Driving on Snow or Ice

Drive carefully when there is snow or ice between the tires and the road, creating less traction or grip. Wet ice can occur at about 32°F (0°C) when freezing rain begins to fall, resulting in even less traction. Avoid driving on wet ice or in freezing rain until roads can be treated with salt or sand.

Drive with caution, whatever the condition. Accelerate gently so traction is not lost. Accelerating too quickly causes the wheels to spin and makes the surface under the tires slick, so there is even less traction.

Try not to break the fragile traction.
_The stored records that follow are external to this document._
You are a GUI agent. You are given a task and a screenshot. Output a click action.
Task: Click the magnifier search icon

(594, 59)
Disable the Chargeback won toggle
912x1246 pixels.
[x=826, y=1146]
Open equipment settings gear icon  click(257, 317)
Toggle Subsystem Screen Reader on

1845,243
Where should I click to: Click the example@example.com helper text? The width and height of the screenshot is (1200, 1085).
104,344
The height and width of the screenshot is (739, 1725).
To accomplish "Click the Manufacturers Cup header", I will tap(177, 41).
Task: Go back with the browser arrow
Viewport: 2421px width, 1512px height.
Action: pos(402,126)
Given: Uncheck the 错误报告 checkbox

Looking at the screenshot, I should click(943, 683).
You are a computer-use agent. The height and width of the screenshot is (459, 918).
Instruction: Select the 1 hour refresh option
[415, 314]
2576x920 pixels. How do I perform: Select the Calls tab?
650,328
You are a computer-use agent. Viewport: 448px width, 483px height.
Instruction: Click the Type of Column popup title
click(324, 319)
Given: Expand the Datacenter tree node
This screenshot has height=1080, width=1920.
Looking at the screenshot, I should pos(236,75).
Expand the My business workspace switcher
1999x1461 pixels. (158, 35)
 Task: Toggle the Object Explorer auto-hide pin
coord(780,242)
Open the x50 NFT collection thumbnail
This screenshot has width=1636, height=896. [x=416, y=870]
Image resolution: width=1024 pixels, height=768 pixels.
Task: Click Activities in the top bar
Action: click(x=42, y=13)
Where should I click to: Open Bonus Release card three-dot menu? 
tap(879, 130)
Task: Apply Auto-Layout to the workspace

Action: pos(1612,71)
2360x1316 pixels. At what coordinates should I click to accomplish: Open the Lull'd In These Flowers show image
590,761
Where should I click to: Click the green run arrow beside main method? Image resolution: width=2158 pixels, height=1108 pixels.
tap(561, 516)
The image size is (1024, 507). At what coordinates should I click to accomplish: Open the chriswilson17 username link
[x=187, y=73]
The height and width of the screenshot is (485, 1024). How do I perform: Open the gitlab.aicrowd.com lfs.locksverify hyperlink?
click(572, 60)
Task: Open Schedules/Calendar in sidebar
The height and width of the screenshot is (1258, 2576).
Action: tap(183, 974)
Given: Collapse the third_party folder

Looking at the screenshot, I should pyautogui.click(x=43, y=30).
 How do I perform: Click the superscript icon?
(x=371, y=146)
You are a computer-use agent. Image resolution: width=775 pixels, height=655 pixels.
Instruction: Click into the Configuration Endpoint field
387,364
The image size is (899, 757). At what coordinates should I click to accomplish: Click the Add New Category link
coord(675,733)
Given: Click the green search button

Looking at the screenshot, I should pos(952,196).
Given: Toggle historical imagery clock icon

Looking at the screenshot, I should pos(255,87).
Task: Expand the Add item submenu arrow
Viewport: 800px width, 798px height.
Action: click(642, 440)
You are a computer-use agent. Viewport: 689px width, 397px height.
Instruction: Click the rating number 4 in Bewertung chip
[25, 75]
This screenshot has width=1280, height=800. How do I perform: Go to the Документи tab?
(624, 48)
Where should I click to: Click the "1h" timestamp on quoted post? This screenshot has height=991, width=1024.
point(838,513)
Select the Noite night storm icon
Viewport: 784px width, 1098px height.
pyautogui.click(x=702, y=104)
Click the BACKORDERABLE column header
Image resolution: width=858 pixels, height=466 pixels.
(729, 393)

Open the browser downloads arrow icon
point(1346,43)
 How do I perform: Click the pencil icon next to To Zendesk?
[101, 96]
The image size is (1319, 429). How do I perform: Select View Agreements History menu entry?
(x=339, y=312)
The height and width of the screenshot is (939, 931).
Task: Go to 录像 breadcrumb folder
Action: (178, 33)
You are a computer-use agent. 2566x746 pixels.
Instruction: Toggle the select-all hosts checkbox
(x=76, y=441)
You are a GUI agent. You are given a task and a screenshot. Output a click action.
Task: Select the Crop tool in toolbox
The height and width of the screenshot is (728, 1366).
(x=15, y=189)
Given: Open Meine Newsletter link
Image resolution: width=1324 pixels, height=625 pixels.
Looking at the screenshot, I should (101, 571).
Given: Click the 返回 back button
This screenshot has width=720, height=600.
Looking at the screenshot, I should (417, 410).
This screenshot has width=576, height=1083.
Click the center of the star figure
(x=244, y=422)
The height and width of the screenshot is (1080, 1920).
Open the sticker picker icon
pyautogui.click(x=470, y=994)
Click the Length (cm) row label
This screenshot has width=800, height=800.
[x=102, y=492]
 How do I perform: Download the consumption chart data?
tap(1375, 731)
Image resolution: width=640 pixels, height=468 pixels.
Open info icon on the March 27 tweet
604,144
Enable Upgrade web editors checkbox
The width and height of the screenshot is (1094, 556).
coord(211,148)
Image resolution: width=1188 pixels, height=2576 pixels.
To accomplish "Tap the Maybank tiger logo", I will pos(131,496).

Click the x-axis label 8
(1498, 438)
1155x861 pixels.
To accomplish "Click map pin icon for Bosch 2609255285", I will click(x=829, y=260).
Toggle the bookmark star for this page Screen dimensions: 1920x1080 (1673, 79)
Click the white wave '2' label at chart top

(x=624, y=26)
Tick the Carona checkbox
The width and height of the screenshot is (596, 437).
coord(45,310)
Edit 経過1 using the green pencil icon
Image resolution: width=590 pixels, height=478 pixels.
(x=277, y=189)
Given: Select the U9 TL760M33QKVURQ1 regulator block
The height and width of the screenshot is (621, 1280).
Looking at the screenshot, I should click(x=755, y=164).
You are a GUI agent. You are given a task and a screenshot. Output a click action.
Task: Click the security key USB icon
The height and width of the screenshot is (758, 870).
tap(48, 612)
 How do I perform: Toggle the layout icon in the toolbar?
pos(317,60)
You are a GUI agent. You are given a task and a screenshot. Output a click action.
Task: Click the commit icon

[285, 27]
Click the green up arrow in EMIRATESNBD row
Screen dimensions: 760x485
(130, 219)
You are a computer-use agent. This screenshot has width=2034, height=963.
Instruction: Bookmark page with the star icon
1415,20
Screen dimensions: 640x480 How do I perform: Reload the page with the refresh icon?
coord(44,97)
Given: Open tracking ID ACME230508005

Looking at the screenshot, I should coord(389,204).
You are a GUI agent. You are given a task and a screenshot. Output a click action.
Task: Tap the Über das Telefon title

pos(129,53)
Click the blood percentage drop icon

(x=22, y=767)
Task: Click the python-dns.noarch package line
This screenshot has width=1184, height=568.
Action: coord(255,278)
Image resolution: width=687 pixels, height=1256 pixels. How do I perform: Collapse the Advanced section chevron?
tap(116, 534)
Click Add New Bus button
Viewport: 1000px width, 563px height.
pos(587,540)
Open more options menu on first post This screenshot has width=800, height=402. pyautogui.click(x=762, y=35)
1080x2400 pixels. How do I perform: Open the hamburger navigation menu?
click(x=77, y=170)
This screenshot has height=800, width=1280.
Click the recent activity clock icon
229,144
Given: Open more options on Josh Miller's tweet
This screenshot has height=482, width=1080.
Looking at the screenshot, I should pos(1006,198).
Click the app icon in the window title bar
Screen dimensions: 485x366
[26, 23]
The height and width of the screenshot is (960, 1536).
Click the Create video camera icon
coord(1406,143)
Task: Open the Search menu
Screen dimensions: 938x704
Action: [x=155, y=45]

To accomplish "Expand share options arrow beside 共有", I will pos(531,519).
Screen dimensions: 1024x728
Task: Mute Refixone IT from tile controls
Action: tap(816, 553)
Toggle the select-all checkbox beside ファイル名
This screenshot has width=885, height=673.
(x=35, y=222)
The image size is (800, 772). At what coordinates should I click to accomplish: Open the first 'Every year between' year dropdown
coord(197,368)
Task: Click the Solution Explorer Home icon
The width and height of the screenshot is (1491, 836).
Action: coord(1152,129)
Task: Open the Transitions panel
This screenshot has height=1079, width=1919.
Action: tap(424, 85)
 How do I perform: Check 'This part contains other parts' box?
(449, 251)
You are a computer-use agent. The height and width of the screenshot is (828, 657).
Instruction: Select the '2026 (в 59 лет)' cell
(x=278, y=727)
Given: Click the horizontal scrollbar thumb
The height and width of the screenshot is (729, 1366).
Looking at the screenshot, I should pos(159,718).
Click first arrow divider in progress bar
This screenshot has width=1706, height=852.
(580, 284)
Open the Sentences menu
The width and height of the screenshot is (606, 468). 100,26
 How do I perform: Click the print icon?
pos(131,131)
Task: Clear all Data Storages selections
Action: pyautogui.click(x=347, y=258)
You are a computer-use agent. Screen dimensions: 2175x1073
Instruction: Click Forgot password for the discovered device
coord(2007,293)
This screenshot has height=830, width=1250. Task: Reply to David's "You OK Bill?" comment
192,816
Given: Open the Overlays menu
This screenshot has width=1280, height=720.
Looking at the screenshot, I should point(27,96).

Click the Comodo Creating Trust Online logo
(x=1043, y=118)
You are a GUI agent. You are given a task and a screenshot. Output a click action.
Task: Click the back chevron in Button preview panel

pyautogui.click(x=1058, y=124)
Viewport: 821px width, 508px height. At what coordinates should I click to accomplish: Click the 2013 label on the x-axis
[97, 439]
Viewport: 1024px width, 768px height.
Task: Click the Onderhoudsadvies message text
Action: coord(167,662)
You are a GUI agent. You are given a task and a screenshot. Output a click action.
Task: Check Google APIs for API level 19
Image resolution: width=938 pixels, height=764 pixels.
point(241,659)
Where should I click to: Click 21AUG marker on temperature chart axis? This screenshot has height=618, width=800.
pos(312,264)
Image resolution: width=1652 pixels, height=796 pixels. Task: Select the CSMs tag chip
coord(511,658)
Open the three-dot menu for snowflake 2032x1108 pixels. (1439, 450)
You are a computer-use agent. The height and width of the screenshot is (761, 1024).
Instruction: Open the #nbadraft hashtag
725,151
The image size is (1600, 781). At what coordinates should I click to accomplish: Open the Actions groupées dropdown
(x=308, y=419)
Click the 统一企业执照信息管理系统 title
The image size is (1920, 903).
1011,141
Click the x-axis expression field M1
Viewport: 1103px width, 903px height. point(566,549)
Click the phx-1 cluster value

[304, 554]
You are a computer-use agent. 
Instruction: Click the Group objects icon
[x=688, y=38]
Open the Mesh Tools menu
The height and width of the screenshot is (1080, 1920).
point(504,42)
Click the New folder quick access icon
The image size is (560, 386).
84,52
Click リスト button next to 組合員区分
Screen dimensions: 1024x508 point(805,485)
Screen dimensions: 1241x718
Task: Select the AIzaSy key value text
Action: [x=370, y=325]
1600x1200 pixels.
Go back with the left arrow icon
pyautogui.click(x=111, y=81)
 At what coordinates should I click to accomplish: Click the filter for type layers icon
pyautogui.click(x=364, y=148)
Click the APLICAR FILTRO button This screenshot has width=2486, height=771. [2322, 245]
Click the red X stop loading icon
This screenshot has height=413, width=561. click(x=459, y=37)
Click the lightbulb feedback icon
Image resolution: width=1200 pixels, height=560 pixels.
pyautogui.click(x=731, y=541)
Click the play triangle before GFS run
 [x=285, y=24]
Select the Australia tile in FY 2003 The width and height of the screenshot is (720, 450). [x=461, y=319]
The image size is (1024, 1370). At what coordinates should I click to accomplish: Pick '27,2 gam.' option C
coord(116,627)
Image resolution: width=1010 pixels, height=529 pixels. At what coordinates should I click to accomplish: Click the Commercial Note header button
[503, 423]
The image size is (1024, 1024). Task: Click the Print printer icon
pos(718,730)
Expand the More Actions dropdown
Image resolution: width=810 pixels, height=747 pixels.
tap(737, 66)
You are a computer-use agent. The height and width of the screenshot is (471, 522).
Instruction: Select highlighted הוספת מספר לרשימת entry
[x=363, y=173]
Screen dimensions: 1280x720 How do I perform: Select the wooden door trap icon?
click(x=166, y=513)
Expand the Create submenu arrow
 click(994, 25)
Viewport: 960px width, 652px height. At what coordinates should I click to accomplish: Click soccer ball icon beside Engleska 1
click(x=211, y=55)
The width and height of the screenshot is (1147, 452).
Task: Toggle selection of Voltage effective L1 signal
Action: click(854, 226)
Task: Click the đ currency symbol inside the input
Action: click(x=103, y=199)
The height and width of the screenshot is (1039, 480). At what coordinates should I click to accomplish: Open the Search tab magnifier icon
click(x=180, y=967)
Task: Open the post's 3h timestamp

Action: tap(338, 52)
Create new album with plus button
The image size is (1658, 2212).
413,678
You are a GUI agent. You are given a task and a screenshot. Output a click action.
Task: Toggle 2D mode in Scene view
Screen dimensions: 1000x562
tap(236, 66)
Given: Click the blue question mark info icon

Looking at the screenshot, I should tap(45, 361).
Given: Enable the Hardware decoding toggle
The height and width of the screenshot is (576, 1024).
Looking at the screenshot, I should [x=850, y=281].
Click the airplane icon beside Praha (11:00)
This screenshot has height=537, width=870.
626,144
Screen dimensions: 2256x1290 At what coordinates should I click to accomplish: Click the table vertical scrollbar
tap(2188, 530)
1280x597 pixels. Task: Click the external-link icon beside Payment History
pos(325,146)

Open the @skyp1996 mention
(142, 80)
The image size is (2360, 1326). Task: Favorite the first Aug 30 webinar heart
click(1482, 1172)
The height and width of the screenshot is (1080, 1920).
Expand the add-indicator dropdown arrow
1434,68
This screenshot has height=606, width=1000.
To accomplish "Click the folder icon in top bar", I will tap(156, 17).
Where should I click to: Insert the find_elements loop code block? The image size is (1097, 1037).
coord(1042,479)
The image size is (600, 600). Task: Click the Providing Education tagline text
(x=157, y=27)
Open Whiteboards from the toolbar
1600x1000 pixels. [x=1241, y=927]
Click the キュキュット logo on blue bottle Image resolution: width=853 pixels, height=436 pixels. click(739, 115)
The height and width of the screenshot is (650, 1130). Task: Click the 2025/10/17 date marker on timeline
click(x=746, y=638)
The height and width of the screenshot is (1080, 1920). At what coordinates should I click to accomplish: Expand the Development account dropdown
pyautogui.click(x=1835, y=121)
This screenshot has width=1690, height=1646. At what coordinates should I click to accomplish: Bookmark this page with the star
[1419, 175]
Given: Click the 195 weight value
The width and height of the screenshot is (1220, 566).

If you accelerate too fast, the drive wheels will spin and polish the surface under the tires even more.

The Traction Control System (TCS) improves the ability to accelerate on slippery roads, but slow down and adjust your driving to the road conditions.

When driving through deep snow, turn off the traction control system to help maintain vehicle motion at lower speeds.

The Antilock Brake System (ABS) improves vehicle stability during hard stops on a slippery roads, but apply the brakes sooner than when on dry pavement.

Allow greater following distance on any slippery road and watch for slippery spots. Icy patches can occur on otherwise clear roads in shaded areas. The surface of a curve or an overpass can remain icy when the surrounding roads are clear. Avoid sudden steering maneuvers and braking while on ice.

Turn off cruise control, if equipped, on slippery surfaces.